5.3 Verify the Download

Check that the file exists and has a reasonable size:

ls -lh v1-5-pruned-emaonly.safetensors

If the file size is around 4 GB, the download is correct.

5.4 Why This Step Matters

his image model is used to:

  • generate key images
  • define composition and mood
  • create the base for video generation
  • Bad image = bad video.

5.5 Status Check

At this point:

  • Required model folders exist
  • Stable Diffusion 1.5 is downloaded
  • ComfyUI can load image checkpoints

Step 6 – Stable Video Diffusion (SVD) important for video

⚠️ Important: Both files in this step are required. Stable Video Diffusion (SVD) is the core video model used for image-to-video generation.

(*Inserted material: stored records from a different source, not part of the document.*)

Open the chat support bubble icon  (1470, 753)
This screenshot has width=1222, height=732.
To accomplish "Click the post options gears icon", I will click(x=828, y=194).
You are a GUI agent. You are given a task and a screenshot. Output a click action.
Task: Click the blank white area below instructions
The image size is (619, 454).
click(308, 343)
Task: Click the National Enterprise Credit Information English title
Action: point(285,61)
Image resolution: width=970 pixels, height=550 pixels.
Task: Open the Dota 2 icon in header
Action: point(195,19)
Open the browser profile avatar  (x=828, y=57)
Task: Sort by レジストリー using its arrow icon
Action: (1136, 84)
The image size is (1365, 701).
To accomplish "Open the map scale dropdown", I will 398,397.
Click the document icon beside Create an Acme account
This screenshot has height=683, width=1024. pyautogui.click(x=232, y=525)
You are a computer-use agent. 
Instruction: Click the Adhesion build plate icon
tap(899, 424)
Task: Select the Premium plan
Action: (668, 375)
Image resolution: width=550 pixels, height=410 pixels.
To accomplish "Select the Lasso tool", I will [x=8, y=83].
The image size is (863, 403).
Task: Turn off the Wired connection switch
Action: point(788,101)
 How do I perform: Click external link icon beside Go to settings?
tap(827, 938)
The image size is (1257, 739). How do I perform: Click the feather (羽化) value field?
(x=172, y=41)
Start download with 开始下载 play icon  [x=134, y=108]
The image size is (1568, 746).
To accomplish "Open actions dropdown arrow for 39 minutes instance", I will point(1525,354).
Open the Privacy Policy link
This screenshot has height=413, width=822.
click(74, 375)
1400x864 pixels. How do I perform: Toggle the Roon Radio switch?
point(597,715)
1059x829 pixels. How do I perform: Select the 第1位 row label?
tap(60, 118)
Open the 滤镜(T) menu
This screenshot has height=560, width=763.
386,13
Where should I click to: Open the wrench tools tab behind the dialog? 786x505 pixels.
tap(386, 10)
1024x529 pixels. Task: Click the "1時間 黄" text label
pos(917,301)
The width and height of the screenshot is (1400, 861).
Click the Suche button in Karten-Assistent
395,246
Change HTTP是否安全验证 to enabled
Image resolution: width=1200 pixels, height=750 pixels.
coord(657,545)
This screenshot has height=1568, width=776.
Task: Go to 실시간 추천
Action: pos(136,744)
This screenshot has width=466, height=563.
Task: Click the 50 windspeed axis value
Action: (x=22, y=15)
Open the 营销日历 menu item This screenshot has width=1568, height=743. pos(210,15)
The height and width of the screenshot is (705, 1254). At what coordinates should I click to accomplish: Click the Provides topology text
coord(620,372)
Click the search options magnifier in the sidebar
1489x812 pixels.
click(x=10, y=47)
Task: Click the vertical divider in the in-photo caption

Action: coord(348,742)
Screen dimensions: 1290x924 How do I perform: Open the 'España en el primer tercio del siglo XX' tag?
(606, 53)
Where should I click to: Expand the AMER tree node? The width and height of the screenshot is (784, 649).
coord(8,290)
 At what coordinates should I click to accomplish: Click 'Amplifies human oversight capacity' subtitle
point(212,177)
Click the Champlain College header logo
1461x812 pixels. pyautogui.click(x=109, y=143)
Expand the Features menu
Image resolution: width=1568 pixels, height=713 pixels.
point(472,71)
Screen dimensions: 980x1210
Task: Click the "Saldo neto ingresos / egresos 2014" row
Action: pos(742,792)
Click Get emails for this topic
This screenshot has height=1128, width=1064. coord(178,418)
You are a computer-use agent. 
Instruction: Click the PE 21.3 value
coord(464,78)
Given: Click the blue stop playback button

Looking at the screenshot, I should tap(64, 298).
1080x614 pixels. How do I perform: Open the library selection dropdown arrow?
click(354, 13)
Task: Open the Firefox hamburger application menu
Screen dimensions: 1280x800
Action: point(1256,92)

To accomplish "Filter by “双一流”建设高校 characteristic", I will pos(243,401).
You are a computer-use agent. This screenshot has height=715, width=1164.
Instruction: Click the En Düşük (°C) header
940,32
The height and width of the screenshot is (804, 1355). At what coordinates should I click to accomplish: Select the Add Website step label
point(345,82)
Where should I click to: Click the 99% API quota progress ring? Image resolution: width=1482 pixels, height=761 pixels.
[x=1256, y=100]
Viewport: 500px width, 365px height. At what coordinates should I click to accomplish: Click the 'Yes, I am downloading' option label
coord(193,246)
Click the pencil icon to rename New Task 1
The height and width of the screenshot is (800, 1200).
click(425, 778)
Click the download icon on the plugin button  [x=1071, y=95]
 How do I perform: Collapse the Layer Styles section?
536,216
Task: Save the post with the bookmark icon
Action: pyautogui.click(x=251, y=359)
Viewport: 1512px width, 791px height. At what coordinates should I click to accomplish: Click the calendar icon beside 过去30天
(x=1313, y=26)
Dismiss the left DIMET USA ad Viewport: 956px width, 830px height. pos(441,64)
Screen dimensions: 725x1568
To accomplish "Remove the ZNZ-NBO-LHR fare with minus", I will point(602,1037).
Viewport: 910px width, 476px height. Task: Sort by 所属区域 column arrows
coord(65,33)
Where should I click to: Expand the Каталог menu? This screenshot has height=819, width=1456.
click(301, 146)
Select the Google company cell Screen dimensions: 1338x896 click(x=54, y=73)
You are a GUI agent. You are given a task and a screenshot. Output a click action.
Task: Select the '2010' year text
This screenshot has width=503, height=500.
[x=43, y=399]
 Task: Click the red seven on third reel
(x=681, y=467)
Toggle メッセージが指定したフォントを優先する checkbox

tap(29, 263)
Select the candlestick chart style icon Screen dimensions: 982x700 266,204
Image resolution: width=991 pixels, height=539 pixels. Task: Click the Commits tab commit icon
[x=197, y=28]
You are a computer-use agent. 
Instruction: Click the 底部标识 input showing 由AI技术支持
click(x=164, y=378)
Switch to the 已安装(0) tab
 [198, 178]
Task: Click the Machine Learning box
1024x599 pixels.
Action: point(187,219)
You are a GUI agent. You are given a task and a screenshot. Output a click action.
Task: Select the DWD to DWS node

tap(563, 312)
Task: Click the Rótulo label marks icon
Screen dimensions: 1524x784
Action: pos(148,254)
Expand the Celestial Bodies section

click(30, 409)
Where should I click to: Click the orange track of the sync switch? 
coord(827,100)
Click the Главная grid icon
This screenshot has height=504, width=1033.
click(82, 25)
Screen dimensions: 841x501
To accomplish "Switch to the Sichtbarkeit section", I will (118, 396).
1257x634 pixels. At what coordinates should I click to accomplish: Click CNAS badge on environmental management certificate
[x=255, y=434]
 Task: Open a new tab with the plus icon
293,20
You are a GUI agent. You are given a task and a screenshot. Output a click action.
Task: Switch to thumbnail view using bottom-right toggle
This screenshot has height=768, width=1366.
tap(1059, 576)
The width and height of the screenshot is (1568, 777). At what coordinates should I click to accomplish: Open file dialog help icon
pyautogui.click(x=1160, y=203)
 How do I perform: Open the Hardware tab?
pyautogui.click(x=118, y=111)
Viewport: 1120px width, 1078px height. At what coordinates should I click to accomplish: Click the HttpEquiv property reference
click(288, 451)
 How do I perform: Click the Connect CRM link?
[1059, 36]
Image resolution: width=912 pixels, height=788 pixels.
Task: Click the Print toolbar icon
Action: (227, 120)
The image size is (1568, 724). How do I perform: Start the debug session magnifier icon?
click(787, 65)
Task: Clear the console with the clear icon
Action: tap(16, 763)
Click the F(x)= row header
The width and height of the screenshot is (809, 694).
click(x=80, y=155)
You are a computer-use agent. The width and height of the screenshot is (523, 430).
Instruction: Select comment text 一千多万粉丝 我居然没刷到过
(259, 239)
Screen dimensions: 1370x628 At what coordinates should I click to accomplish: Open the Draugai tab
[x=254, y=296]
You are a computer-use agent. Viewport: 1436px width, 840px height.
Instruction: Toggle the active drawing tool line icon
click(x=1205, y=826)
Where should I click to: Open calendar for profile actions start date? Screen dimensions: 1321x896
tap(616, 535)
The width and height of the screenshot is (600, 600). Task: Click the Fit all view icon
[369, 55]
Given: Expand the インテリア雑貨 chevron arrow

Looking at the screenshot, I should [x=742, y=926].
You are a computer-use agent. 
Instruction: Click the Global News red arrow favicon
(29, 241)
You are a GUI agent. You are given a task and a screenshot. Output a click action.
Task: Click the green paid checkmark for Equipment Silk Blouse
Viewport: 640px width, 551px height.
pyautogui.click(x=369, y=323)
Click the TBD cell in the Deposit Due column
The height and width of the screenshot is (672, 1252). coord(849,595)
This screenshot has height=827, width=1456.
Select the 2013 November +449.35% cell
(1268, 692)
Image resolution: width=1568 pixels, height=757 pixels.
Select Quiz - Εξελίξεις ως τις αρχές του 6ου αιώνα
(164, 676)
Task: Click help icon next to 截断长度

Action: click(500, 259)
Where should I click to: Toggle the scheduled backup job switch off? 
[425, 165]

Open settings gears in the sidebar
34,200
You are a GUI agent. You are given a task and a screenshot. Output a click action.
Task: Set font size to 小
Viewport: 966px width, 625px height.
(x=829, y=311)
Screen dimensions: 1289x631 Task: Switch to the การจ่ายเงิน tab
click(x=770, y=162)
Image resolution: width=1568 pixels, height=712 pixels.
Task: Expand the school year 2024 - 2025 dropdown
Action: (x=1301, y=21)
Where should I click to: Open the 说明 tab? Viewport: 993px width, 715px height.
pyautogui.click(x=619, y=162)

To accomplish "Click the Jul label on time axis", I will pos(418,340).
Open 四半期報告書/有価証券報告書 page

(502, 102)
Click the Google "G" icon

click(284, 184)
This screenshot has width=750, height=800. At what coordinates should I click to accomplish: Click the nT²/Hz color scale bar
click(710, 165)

6.1 Register for Model Access

Before downloading the model, you must accept the license on Hugging Face. Open the model page in your browser and register:

  • Stable Video Diffusion (img2vid)
  • After registration, downloads are allowed.

6.2 Download the Main SVD Model

The download may fail without a token, even after registration. This is normal.

Go to the SVD model folder:

cd ~/ComfyUI/models/svd

Load your environment variables:

source ../../.env

Download the model using your Hugging Face token:

curl -L \
 -H "Authorization: Bearer ${HUGGING_FACE_TOKEN}" \
 -o svd.safetensors \
https://huggingface.co/stabilityai/stable-video-diffusion-img2vid/resolve/main/svd.safetensors

If the download fails:

  • Use the Hugging Face web UI
  • Download the file manually
  • Place it in ComfyUI/models/svd

6.2 Decoder Model (Still Required)

Most SVD pipelines still require the image decoder model. Download it into the same folder:

curl -L \
 -H "Authorization: Bearer ${HUGGING_FACE_TOKEN}" \
 -o svd_image_decoder.safetensors \
https://huggingface.co/stabilityai/stable-video-diffusion-img2vid/resolve/main/svd_image_decoder.safetensors

6.3 Why Two Files Are Needed

  • svd.safetensors → main video diffusion model
  • svd_image_decoder.safetensors → required for decoding frames

Even if ComfyUI hides this internally, both files must exist.

6.4 Status Check

At this point:

  • SVD license is accepted
  • Main video model is downloaded
  • Decoder model is present
  • Files are placed in the correct folder

Step 7 – Start UI and generate a first image

Before working with video, we must confirm that image generation works. Restart ComfyUI with the correct environment loaded.

7.1 Restart ComfyUI

From your project root, run:

source ./.env
source .venv/bin/activate
cd ComfyUI
python3 main.py

Wait until the server starts without errors.

7.2 Generate a Test Image

Open the browser again:

http://127.0.0.1:8188

You will now see a basic workflow that can generate an image. Run the workflow to generate a first image locally.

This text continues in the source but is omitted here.